Excerpt provided —
Interestingly, I recently learned that the Celtic theologian Pelagius disagreed with Augustine's view that God created everything in the world ex nihilo; out of nothing, but rather that God created the world ex Deo, out of the very essence of God's being.

At any rate, to create is usually thought of as bringing something entirely new into existence. And so it is when God breathes spirit into the generic adam, since it is at this point that the human being (formed from adamah) appears to become a living soul and is named Adam, a formal name that distinguishes that person from all others, including Eve and every other human creature. Thus human beings, male and female, are indeed a special species, bearing God's image.

So should we see pregnancy as a similar process of a human in formation, of our being assembled with all of the amazing organs and body parts needed for the soul life which comes with God's "breath"? Thus we would never dishonor organic (physical) life, would always treat it with utmost reverence and respect, and experience any termination of that form of life (via a miscarriage) with a deep sense of loss and the greatest of regret, especially as it represents the loss of a dream of all that this life could have become. But are there understandable differences of degree between that and the mourning the death of a child or adult who has actually lived and breathed among us?

Provided information —

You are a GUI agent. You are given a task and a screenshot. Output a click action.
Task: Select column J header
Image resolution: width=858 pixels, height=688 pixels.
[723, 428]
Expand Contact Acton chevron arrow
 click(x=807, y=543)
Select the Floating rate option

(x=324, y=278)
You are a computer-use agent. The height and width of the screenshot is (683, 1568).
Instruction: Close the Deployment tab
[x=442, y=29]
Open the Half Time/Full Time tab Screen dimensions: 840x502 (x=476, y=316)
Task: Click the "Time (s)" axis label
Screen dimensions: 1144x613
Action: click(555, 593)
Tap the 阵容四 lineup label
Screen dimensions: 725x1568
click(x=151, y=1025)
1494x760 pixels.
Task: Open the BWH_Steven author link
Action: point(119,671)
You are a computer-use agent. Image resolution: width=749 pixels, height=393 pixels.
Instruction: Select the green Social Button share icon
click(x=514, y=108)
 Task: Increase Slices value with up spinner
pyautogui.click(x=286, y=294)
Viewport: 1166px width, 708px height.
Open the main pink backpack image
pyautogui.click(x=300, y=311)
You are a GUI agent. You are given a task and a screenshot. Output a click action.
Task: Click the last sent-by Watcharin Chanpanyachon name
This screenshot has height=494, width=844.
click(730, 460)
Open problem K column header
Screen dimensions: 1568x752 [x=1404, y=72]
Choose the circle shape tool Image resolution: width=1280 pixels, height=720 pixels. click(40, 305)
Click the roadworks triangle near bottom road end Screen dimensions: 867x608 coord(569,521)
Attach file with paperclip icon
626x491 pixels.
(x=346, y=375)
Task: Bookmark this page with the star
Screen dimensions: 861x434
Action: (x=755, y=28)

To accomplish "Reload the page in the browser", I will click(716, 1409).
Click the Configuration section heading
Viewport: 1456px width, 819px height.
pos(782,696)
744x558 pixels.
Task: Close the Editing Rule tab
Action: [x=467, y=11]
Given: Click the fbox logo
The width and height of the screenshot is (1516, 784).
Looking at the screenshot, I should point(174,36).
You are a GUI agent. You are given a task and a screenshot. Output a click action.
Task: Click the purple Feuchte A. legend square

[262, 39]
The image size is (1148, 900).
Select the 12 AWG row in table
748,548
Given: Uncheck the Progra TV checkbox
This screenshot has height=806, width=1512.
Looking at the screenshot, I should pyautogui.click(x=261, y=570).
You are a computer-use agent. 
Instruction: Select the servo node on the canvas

Exercise aim —
In the passage above on creation and pregnancy, repeat word for word the stretch from "Interestingly, I recently" through "bearing God's image.".

Result —
Interestingly, I recently learned that the Celtic theologian Pelagius disagreed with Augustine's view that God created everything in the world ex nihilo; out of nothing, but rather that God created the world ex Deo, out of the very essence of God's being.

At any rate, to create is usually thought of as bringing something entirely new into existence. And so it is when God breathes spirit into the generic adam, since it is at this point that the human being (formed from adamah) appears to become a living soul and is named Adam, a formal name that distinguishes that person from all others, including Eve and every other human creature. Thus human beings, male and female, are indeed a special species, bearing God's image.